Running VMWare Tools on boot in Arch Linux

Lately I’ve been playing around with Arch Linux in VMWare Player and after having a lot of issues with the VMWare Tools, with getting them to work and then having to manually start them at each reboot, I came up with this solution to have them run at boot:

Create a systemd service which handles the autostart of VMWare tools with nano, using the following code in terminal:

$ nano /etc/systemd/system/vmwaretools.service

Add the following text to the service when nano is started.

[Unit]
Description=VMWare Tools Service
After=network.target

[Service]
Type=simple
Group=wheels
ExecStart=/etc/init.d/rc6.d/KM99vmware-tools start

[Install]
WantedBy=multi-user.target

Press CTRL+X to exit nano and Y when asked to save the file.

Now we have created a script that can handle start the VMWare Tools service and be started by systemd. As of yet it’s not going to start at boot, but can be started manually by using systemctl.

To have it start at boot write the following in the terminal:
# systemctl enable vmwaretools.service

Now we have enabled the service on boot and next time you reboot your virtual machine, you will have the VMWare Tools running.

I’m in no way saying this is the best way to do it, but it’s the method that worked for me and I now have full use of the VMWare Tools. If anyone have a better solution to this, please feel free to add it in the comments.

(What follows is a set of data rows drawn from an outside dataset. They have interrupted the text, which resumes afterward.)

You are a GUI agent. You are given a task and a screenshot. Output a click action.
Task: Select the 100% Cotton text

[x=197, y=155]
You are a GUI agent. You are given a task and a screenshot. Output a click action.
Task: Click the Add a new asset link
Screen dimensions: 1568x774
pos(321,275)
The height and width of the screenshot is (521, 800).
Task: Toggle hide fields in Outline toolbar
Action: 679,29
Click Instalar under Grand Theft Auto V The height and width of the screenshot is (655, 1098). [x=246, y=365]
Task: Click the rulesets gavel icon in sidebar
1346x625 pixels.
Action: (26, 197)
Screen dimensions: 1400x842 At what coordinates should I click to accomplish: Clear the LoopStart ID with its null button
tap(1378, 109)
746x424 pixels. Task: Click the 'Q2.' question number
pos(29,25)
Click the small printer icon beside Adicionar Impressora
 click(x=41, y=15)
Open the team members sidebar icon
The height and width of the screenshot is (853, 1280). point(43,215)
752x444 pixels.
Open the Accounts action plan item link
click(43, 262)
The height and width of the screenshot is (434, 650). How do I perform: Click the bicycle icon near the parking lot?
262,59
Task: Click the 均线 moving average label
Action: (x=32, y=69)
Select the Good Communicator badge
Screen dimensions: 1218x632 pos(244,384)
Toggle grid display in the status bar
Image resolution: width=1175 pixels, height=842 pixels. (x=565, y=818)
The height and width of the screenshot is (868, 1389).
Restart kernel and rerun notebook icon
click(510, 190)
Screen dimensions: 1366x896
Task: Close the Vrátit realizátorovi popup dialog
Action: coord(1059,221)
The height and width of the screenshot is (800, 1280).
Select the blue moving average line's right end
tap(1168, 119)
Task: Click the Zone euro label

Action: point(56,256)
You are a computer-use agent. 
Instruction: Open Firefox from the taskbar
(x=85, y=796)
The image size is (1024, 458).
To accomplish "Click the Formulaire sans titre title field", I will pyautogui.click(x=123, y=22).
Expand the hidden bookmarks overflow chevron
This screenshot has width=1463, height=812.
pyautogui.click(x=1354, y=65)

Next up, a full guide to installing Arch Linux with a working Gnome Desktop Environment in VMWare Player.

Update:

So after looking around I actually found the wiki page that covered this a lot better than my hack solution and thus the script is changed to:

$ nano /etc/systemd/system/vmwaretools.service

Add the following text to the service when nano is started.

[Unit]
Description=VMWare Tools daemon

[Service]
ExecStart=/etc/init.d/vmware start
ExecStop=/etc/init.d/vmware stop
PIDFile=/var/lock/subsys/vmware
TimeoutSec=0
RemainAfterExit=yes

[Install]
WantedBy=multi-user.target

This works perfectly and is a lot nicer looking than mine. I can also recommend using this part on the Wiki to manage the modules after kernel changes.